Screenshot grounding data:
════════

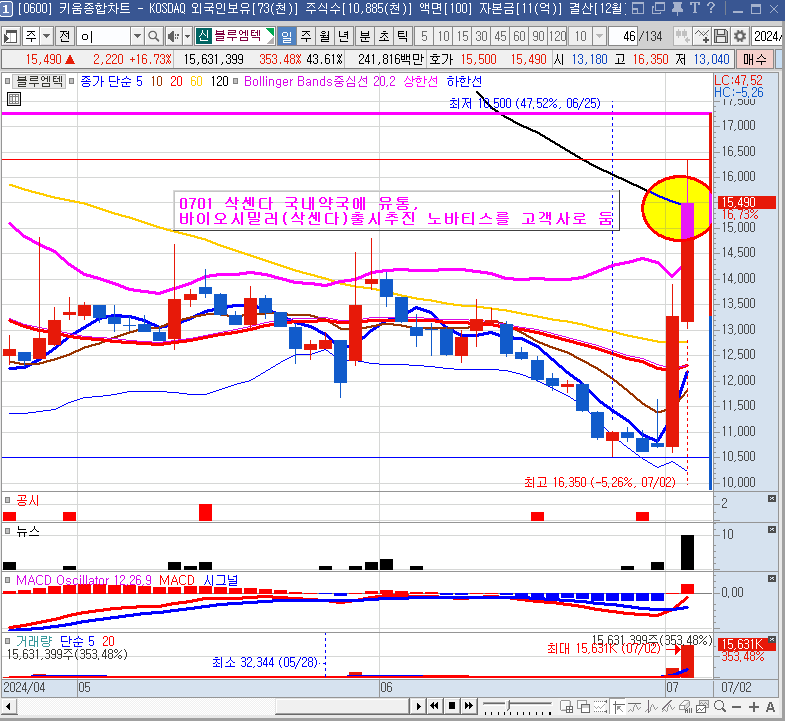
Task: Select the 120 interval button
Action: [558, 36]
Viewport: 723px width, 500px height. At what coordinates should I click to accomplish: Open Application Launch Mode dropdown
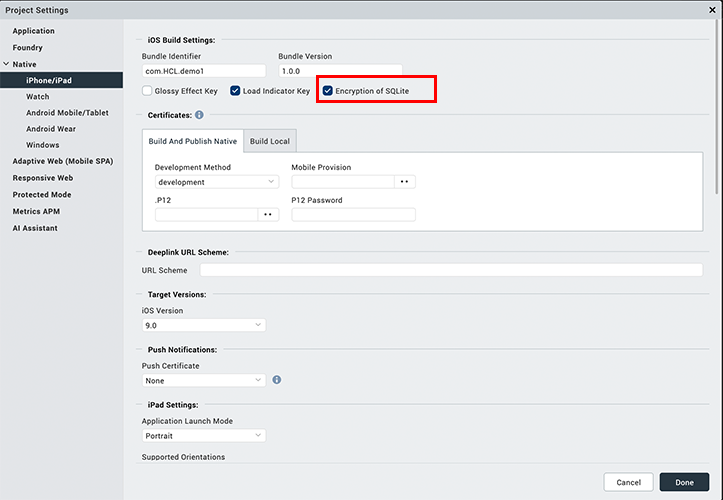click(x=204, y=436)
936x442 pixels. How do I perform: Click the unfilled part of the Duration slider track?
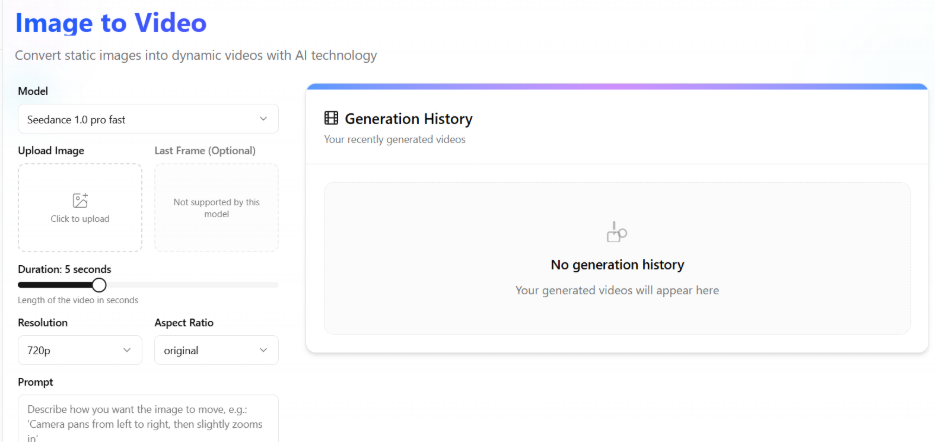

════════

TASK INSTRUCTIONS: Pictures should be omitted. Please return exactly the lines from the line that holds "Viewport: 723px width, 500px" through the end of the records.

RESULT OF THE EXERCISE:
Viewport: 723px width, 500px height. At what coordinates should I click to accomplish: Open Application Launch Mode dropdown
click(x=204, y=436)
936x442 pixels. How do I perform: Click the unfilled part of the Duration slider track?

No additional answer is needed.